The new technique developed by Brandani makes it possible to screen more materials and more variants than ever before. All the candidate materials are compared and ranked according to different criteria such as how much of the gas they adsorb, how quickly they do it and how often the material will need to be replaced. How will they cope in dynamic conditions? How will they interact with water and other impurities like sulphur dioxide? How much will they cost?
Brandani's work focuses on so-called “second-generation solutions.” But he strongly believes that even though researchers may soon be able to double the efficiency of CCS, we still need to implement first-generation solutions as soon as we can. “Twenty to 30 years from now, demands may get more stringent and we may need to capture 95 per cent of all emissions, compared to our targets today. But the key thing is to start doing it now, starting with power stations, then quickly moving on to other sources such as industrial plants.”
This urgency is not just because we have no time to lose but because we need to see different systems in action. “We need to find out which technology will work best under dynamic conditions,” says Brandani. The UK demonstration projects in the pipeline are for capturing carbon dioxide at a scale of up to 400 megawatts of electrical output. This is enough for the purpose of testing the full carbon capture and storage chain, he says, and it can be easily scaled up in future.
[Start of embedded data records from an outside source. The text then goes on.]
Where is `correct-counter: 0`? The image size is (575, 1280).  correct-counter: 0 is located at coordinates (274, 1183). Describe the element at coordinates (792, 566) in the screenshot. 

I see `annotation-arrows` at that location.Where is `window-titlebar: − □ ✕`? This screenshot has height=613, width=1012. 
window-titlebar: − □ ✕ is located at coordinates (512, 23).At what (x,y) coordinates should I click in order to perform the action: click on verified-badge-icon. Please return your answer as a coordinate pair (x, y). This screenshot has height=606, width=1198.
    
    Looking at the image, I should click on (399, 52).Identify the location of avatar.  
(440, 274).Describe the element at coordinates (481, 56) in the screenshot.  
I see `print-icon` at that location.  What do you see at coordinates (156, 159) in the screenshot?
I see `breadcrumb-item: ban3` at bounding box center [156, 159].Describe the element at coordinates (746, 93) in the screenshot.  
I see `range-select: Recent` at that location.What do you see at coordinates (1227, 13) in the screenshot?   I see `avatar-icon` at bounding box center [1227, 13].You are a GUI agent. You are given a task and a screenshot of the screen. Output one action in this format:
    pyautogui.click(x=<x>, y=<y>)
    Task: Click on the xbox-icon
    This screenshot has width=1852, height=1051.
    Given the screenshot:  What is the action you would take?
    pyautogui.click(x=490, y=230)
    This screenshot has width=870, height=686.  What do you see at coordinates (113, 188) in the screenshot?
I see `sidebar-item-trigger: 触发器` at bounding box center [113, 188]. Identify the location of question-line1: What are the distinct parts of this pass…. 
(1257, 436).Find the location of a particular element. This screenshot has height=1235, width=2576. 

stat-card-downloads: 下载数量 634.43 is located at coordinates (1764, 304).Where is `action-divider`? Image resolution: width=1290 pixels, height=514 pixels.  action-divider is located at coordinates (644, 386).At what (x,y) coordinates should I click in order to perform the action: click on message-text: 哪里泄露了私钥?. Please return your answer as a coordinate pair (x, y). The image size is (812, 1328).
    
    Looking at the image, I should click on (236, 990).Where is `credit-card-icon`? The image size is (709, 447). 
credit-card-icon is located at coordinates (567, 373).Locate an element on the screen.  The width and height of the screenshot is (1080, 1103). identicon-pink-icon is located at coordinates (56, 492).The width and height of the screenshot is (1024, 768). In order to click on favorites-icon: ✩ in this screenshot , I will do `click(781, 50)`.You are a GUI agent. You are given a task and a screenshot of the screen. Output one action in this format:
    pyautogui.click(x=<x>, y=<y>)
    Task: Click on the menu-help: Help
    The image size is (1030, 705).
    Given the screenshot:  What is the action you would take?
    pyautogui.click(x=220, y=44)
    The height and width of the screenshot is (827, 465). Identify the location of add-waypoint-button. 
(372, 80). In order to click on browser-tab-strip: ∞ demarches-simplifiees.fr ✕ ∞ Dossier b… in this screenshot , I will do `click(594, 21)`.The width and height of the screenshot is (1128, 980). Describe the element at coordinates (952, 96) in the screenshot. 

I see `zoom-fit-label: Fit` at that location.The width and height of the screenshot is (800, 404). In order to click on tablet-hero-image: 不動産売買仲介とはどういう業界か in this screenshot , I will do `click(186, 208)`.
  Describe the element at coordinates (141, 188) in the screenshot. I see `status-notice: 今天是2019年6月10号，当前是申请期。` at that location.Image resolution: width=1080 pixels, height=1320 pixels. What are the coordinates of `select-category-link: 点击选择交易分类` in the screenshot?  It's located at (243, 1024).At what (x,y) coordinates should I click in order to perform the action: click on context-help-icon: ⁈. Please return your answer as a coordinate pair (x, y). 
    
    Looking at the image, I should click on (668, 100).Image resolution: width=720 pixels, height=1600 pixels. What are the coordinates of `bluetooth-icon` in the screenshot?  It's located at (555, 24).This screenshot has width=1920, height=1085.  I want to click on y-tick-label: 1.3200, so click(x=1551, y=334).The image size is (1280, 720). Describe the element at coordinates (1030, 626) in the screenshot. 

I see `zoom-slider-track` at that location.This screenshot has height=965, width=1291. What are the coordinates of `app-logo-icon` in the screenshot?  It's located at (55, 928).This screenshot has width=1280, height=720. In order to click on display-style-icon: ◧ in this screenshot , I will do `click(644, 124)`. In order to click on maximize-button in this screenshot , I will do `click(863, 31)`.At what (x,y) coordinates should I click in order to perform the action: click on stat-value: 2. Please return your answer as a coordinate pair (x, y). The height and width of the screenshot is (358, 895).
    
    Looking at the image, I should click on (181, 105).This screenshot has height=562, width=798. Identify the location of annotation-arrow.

There is a more favourable environment for CCS today than 12 years ago in the wake of the Kyoto Protocol, when Brandani's work was starting to get off the ground, but he strongly believes that we must start implementing CCS solutions now, not just in power stations but wherever greenhouse gasses are emitted, including industrial plants. Working as part of a team based in the University of Edinburgh, Brandani also sees great potential in Scotland for CCS, but says that if we want to be a leader, we have to start investing right away – with demonstration projects like Longannet key to success – so we can learn from our experience and create the collaborative framework required to develop the next generation of CCS systems.